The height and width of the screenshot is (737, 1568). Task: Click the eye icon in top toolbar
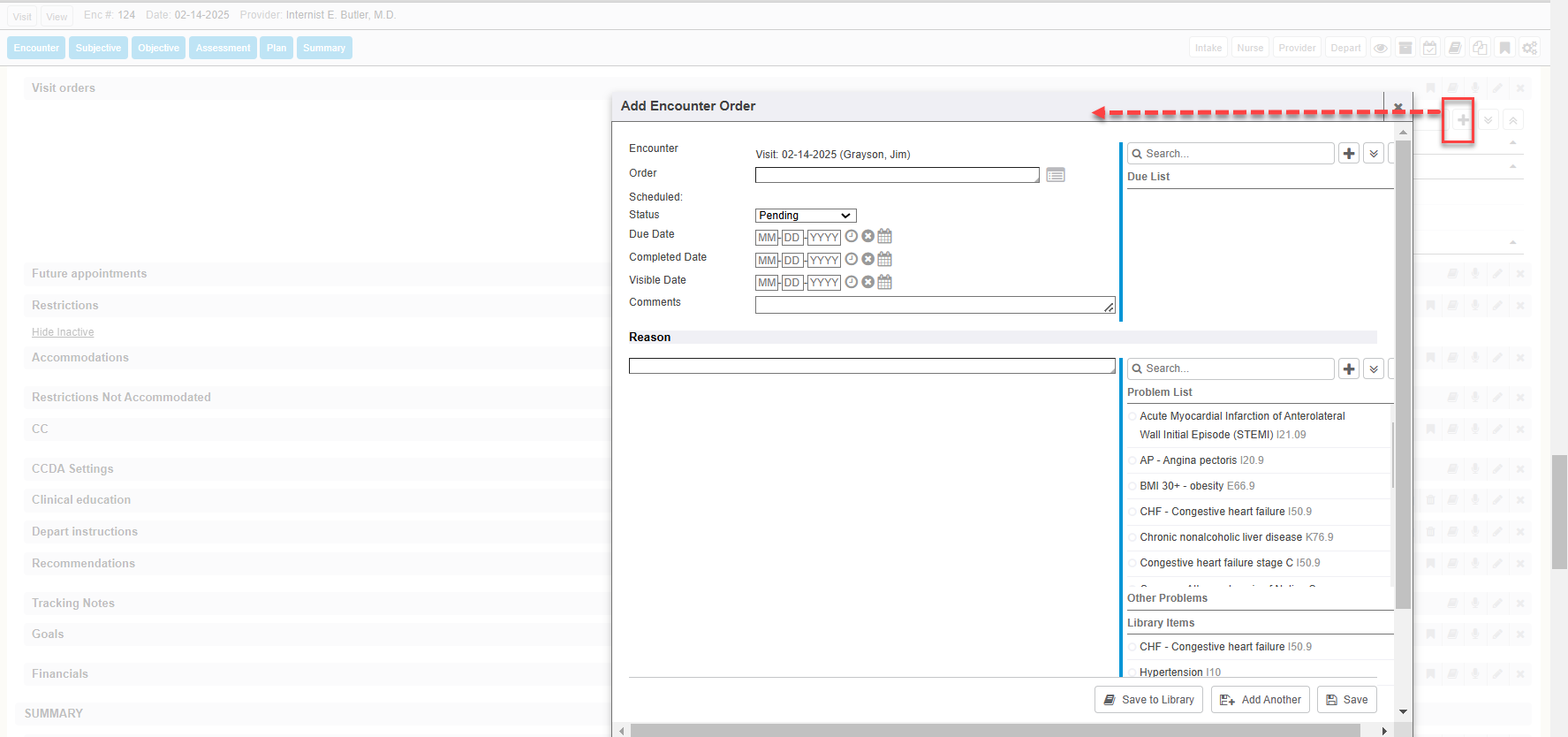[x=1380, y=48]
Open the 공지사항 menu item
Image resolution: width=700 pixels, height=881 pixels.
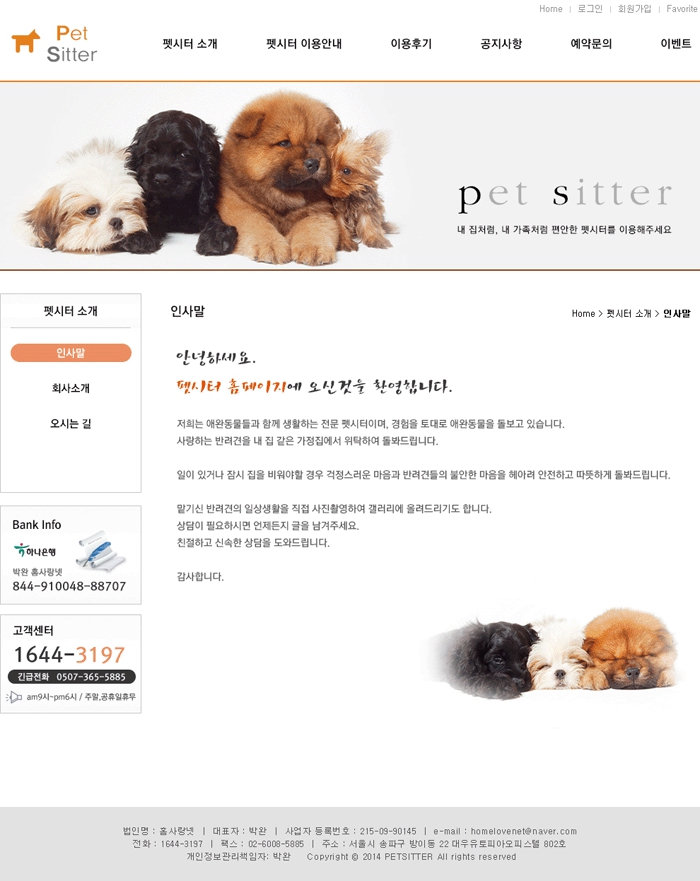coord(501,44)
+--
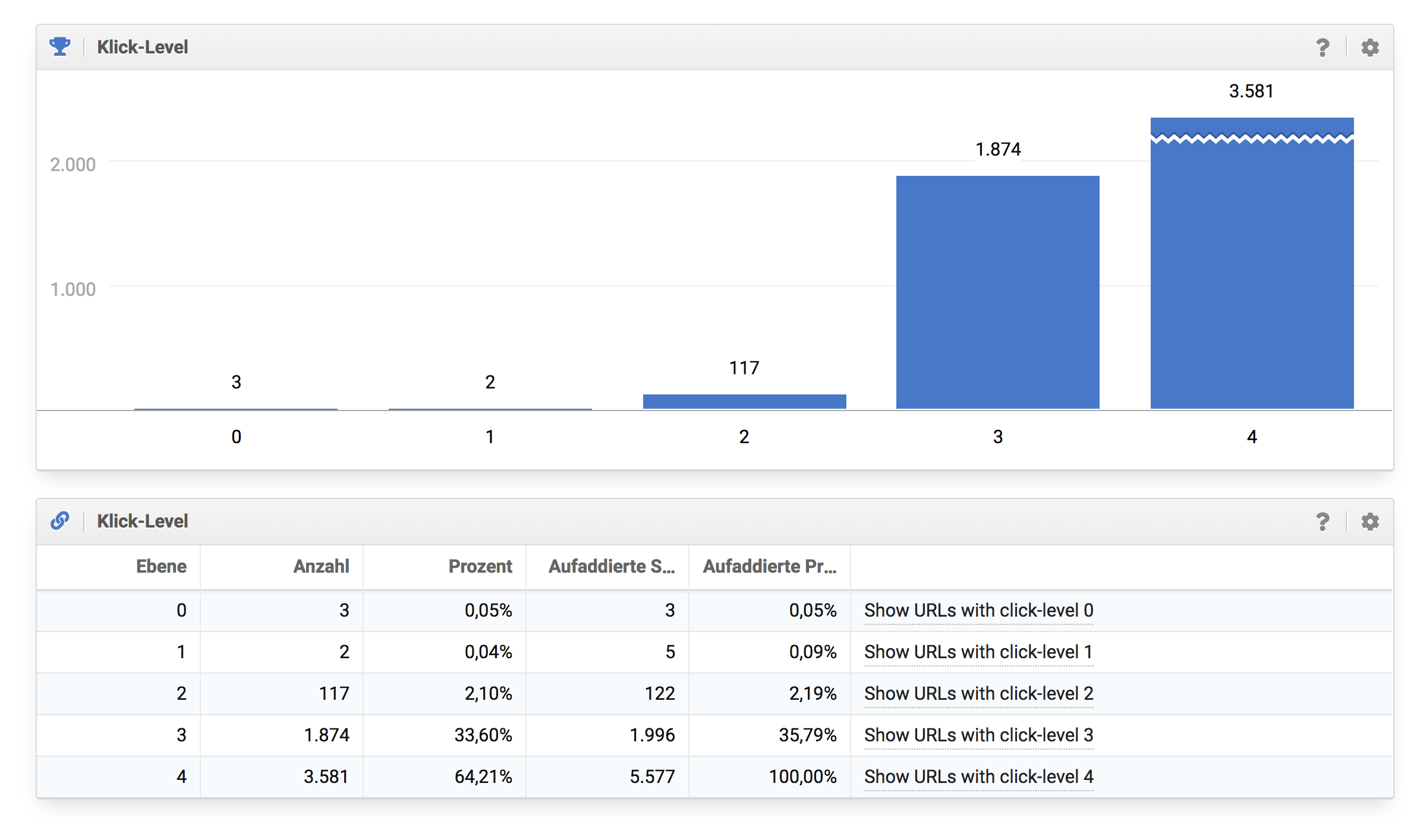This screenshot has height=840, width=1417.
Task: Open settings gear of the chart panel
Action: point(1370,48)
+--
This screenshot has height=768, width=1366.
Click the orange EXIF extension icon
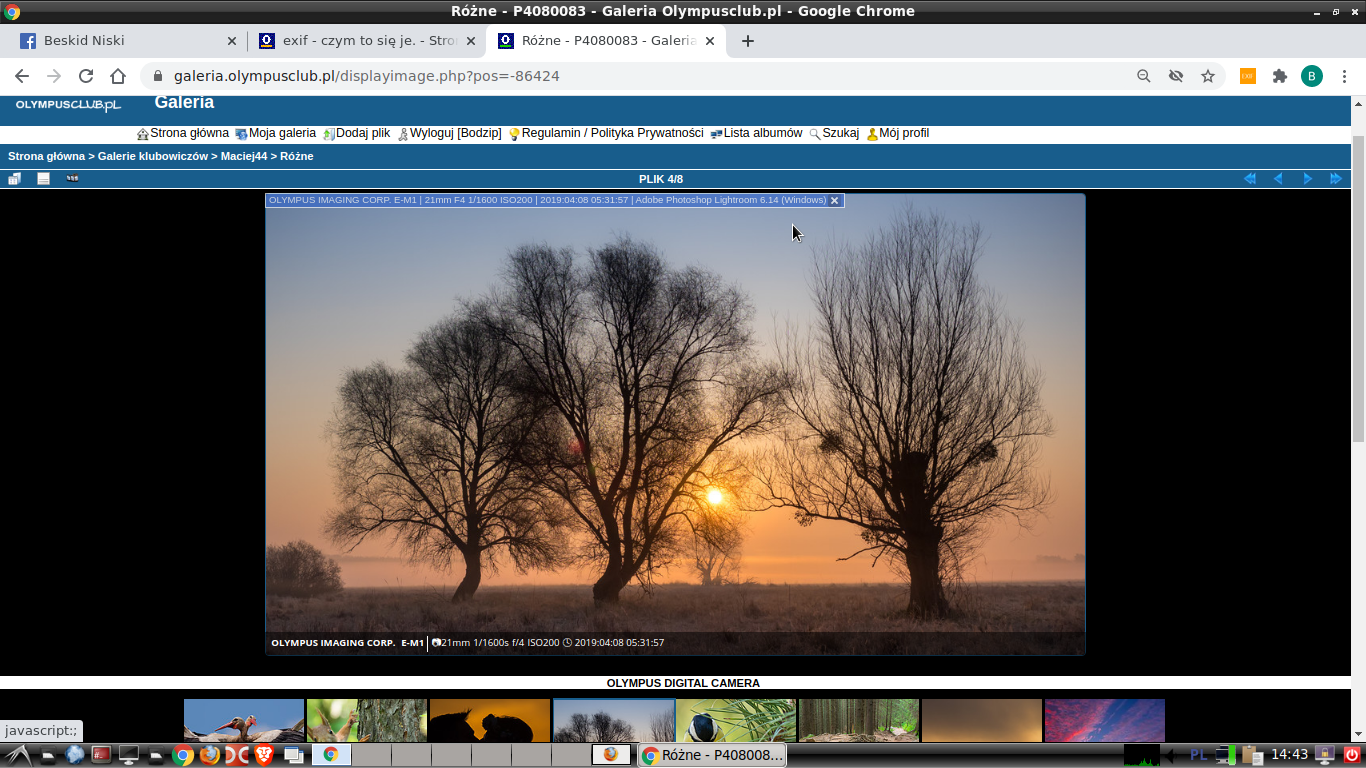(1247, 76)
+--
◆ **Written instruction**:
Find every line in the data above that contains the string "Task", and copy each of those lines in full.

◆ **Exercise result**:
The height and width of the screenshot is (737, 1568). Task: Click the eye icon in top toolbar
Task: Open settings gear of the chart panel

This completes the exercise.